Records to process Start Marker
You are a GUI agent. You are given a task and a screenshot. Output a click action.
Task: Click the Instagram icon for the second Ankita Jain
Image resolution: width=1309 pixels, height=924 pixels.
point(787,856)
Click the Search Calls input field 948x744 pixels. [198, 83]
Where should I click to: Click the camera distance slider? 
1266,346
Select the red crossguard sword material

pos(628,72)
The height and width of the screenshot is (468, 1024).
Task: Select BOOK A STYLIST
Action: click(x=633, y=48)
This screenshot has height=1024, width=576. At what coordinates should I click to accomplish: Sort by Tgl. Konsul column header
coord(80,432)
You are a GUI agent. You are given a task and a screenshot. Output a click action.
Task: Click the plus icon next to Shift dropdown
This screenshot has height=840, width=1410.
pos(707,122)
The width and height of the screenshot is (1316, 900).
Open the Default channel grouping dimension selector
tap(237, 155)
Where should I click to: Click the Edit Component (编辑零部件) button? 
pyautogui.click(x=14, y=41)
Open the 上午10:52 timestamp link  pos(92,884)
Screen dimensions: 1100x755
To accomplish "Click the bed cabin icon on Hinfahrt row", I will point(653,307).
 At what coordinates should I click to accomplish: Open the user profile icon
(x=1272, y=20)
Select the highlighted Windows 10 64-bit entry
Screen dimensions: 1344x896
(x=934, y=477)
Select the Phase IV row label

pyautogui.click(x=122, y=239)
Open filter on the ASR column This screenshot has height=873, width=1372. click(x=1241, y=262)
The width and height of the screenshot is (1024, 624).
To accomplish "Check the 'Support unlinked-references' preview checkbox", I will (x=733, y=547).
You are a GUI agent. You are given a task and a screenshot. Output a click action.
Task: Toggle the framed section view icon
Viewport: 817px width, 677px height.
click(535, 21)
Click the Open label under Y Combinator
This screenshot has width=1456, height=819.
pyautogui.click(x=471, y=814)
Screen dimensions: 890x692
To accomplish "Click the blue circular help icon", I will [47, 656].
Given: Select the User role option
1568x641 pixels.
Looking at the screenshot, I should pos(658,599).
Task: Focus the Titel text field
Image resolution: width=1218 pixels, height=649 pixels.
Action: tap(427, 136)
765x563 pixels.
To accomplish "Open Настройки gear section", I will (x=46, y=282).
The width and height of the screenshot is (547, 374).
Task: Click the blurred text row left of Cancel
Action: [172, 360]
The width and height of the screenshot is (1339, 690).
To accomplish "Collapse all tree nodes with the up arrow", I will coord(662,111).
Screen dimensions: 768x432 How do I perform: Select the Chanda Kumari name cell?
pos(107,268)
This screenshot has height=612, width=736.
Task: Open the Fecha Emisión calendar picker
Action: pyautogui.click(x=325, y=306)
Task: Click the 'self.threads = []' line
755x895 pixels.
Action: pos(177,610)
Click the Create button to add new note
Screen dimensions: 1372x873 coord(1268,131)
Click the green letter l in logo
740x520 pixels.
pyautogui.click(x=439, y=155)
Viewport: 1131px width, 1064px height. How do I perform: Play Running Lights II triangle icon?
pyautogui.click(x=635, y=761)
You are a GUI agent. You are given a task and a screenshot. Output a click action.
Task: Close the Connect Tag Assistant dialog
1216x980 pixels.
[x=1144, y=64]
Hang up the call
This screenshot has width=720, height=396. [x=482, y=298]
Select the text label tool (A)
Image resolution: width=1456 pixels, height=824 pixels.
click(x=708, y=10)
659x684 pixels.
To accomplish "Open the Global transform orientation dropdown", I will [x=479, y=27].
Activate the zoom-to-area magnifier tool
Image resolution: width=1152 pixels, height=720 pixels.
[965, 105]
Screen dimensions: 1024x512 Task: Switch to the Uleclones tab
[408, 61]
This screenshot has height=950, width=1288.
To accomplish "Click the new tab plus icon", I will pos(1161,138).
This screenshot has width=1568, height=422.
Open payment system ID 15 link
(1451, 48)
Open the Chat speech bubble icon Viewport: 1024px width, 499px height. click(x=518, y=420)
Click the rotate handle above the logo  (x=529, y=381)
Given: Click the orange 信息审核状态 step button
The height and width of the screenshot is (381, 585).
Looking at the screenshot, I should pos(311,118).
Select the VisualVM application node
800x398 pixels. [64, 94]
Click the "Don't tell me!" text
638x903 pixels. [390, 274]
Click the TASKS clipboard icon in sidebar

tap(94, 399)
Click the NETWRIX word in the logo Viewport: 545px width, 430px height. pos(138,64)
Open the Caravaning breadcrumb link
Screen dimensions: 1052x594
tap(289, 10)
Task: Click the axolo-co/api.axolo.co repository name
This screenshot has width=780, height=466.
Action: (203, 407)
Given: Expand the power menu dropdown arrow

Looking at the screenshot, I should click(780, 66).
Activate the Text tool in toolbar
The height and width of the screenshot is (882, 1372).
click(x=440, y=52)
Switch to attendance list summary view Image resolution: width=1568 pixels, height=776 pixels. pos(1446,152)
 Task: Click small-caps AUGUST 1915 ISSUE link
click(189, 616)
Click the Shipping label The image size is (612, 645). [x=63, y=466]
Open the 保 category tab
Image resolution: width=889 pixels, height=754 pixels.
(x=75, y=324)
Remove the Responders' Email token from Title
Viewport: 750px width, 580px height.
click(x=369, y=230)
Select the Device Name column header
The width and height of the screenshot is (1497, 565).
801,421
Records to process End Marker
Line by line, retype all of the records exactly.

You are a GUI agent. You are given a task and a screenshot. Output a click action.
Task: Click the Instagram icon for the second Ankita Jain
Image resolution: width=1309 pixels, height=924 pixels.
point(787,856)
Click the Search Calls input field 948x744 pixels. [198, 83]
Where should I click to: Click the camera distance slider? 
1266,346
Select the red crossguard sword material

pos(628,72)
The height and width of the screenshot is (468, 1024).
Task: Select BOOK A STYLIST
Action: click(x=633, y=48)
This screenshot has height=1024, width=576. At what coordinates should I click to accomplish: Sort by Tgl. Konsul column header
coord(80,432)
You are a GUI agent. You are given a task and a screenshot. Output a click action.
Task: Click the plus icon next to Shift dropdown
This screenshot has height=840, width=1410.
pos(707,122)
The width and height of the screenshot is (1316, 900).
Open the Default channel grouping dimension selector
tap(237, 155)
Where should I click to: Click the Edit Component (编辑零部件) button? 
pyautogui.click(x=14, y=41)
Open the 上午10:52 timestamp link  pos(92,884)
Screen dimensions: 1100x755
To accomplish "Click the bed cabin icon on Hinfahrt row", I will point(653,307).
 At what coordinates should I click to accomplish: Open the user profile icon
(x=1272, y=20)
Select the highlighted Windows 10 64-bit entry
Screen dimensions: 1344x896
(x=934, y=477)
Select the Phase IV row label

pyautogui.click(x=122, y=239)
Open filter on the ASR column This screenshot has height=873, width=1372. click(x=1241, y=262)
The width and height of the screenshot is (1024, 624).
To accomplish "Check the 'Support unlinked-references' preview checkbox", I will (x=733, y=547).
You are a GUI agent. You are given a task and a screenshot. Output a click action.
Task: Toggle the framed section view icon
Viewport: 817px width, 677px height.
click(535, 21)
Click the Open label under Y Combinator
This screenshot has width=1456, height=819.
pyautogui.click(x=471, y=814)
Screen dimensions: 890x692
To accomplish "Click the blue circular help icon", I will [47, 656].
Given: Select the User role option
1568x641 pixels.
Looking at the screenshot, I should pos(658,599).
Task: Focus the Titel text field
Image resolution: width=1218 pixels, height=649 pixels.
Action: tap(427, 136)
765x563 pixels.
To accomplish "Open Настройки gear section", I will (x=46, y=282).
The width and height of the screenshot is (547, 374).
Task: Click the blurred text row left of Cancel
Action: [172, 360]
The width and height of the screenshot is (1339, 690).
To accomplish "Collapse all tree nodes with the up arrow", I will coord(662,111).
Screen dimensions: 768x432 How do I perform: Select the Chanda Kumari name cell?
pos(107,268)
This screenshot has height=612, width=736.
Task: Open the Fecha Emisión calendar picker
Action: pyautogui.click(x=325, y=306)
Task: Click the 'self.threads = []' line
755x895 pixels.
Action: pos(177,610)
Click the Create button to add new note
Screen dimensions: 1372x873 coord(1268,131)
Click the green letter l in logo
740x520 pixels.
pyautogui.click(x=439, y=155)
Viewport: 1131px width, 1064px height. How do I perform: Play Running Lights II triangle icon?
pyautogui.click(x=635, y=761)
You are a GUI agent. You are given a task and a screenshot. Output a click action.
Task: Close the Connect Tag Assistant dialog
1216x980 pixels.
[x=1144, y=64]
Hang up the call
This screenshot has width=720, height=396. [x=482, y=298]
Select the text label tool (A)
Image resolution: width=1456 pixels, height=824 pixels.
click(x=708, y=10)
659x684 pixels.
To accomplish "Open the Global transform orientation dropdown", I will [x=479, y=27].
Activate the zoom-to-area magnifier tool
Image resolution: width=1152 pixels, height=720 pixels.
[965, 105]
Screen dimensions: 1024x512 Task: Switch to the Uleclones tab
[408, 61]
This screenshot has height=950, width=1288.
To accomplish "Click the new tab plus icon", I will pos(1161,138).
This screenshot has width=1568, height=422.
Open payment system ID 15 link
(1451, 48)
Open the Chat speech bubble icon Viewport: 1024px width, 499px height. click(x=518, y=420)
Click the rotate handle above the logo  (x=529, y=381)
Given: Click the orange 信息审核状态 step button
The height and width of the screenshot is (381, 585).
Looking at the screenshot, I should pos(311,118).
Select the VisualVM application node
800x398 pixels. [64, 94]
Click the "Don't tell me!" text
638x903 pixels. [390, 274]
Click the TASKS clipboard icon in sidebar

tap(94, 399)
Click the NETWRIX word in the logo Viewport: 545px width, 430px height. pos(138,64)
Open the Caravaning breadcrumb link
Screen dimensions: 1052x594
tap(289, 10)
Task: Click the axolo-co/api.axolo.co repository name
This screenshot has width=780, height=466.
Action: (203, 407)
Given: Expand the power menu dropdown arrow

Looking at the screenshot, I should click(780, 66).
Activate the Text tool in toolbar
The height and width of the screenshot is (882, 1372).
click(x=440, y=52)
Switch to attendance list summary view Image resolution: width=1568 pixels, height=776 pixels. pos(1446,152)
 Task: Click small-caps AUGUST 1915 ISSUE link
click(189, 616)
Click the Shipping label The image size is (612, 645). [x=63, y=466]
Open the 保 category tab
Image resolution: width=889 pixels, height=754 pixels.
(x=75, y=324)
Remove the Responders' Email token from Title
Viewport: 750px width, 580px height.
click(x=369, y=230)
Select the Device Name column header
The width and height of the screenshot is (1497, 565).
801,421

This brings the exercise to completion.